# [Brief]
Return the records in full, with every character preserved.

# [Saved entries]
_ _ _ _

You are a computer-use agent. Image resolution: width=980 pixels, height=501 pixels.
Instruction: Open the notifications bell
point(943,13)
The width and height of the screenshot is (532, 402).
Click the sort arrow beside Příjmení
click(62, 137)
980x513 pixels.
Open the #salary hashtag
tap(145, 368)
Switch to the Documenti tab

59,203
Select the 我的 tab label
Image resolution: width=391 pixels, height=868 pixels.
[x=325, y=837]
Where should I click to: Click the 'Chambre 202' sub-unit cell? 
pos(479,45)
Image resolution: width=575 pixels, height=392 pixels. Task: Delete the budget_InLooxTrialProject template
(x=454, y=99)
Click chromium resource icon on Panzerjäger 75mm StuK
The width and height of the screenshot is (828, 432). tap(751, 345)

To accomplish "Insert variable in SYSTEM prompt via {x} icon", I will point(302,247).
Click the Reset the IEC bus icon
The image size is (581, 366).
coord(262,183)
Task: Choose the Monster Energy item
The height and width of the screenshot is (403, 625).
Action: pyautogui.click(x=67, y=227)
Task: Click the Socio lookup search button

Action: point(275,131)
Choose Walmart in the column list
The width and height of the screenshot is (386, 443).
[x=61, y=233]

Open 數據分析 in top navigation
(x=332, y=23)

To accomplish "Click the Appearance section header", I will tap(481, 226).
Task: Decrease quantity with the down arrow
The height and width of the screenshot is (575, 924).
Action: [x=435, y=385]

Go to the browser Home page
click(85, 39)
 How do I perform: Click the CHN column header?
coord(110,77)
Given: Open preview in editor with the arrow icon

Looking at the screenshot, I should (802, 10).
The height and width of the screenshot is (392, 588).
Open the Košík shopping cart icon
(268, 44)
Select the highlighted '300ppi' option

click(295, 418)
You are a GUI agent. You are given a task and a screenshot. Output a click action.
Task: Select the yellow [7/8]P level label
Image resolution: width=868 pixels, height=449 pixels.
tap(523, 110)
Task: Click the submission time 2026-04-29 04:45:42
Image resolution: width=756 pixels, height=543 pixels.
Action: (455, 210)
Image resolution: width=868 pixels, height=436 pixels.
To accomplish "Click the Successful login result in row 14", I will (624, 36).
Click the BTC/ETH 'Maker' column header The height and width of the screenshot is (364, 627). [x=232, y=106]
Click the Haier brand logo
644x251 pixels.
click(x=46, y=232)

_ _ _ _

# [Answer to this exercise]
You are a computer-use agent. Image resolution: width=980 pixels, height=501 pixels.
Instruction: Open the notifications bell
point(943,13)
The width and height of the screenshot is (532, 402).
Click the sort arrow beside Příjmení
click(62, 137)
980x513 pixels.
Open the #salary hashtag
tap(145, 368)
Switch to the Documenti tab

59,203
Select the 我的 tab label
Image resolution: width=391 pixels, height=868 pixels.
[x=325, y=837]
Where should I click to: Click the 'Chambre 202' sub-unit cell? 
pos(479,45)
Image resolution: width=575 pixels, height=392 pixels. Task: Delete the budget_InLooxTrialProject template
(x=454, y=99)
Click chromium resource icon on Panzerjäger 75mm StuK
The width and height of the screenshot is (828, 432). tap(751, 345)

To accomplish "Insert variable in SYSTEM prompt via {x} icon", I will point(302,247).
Click the Reset the IEC bus icon
The image size is (581, 366).
coord(262,183)
Task: Choose the Monster Energy item
The height and width of the screenshot is (403, 625).
Action: pyautogui.click(x=67, y=227)
Task: Click the Socio lookup search button

Action: point(275,131)
Choose Walmart in the column list
The width and height of the screenshot is (386, 443).
[x=61, y=233]

Open 數據分析 in top navigation
(x=332, y=23)

To accomplish "Click the Appearance section header", I will tap(481, 226).
Task: Decrease quantity with the down arrow
The height and width of the screenshot is (575, 924).
Action: [x=435, y=385]

Go to the browser Home page
click(85, 39)
 How do I perform: Click the CHN column header?
coord(110,77)
Given: Open preview in editor with the arrow icon

Looking at the screenshot, I should (802, 10).
The height and width of the screenshot is (392, 588).
Open the Košík shopping cart icon
(268, 44)
Select the highlighted '300ppi' option

click(295, 418)
You are a GUI agent. You are given a task and a screenshot. Output a click action.
Task: Select the yellow [7/8]P level label
Image resolution: width=868 pixels, height=449 pixels.
tap(523, 110)
Task: Click the submission time 2026-04-29 04:45:42
Image resolution: width=756 pixels, height=543 pixels.
Action: (455, 210)
Image resolution: width=868 pixels, height=436 pixels.
To accomplish "Click the Successful login result in row 14", I will (624, 36).
Click the BTC/ETH 'Maker' column header The height and width of the screenshot is (364, 627). [x=232, y=106]
Click the Haier brand logo
644x251 pixels.
click(x=46, y=232)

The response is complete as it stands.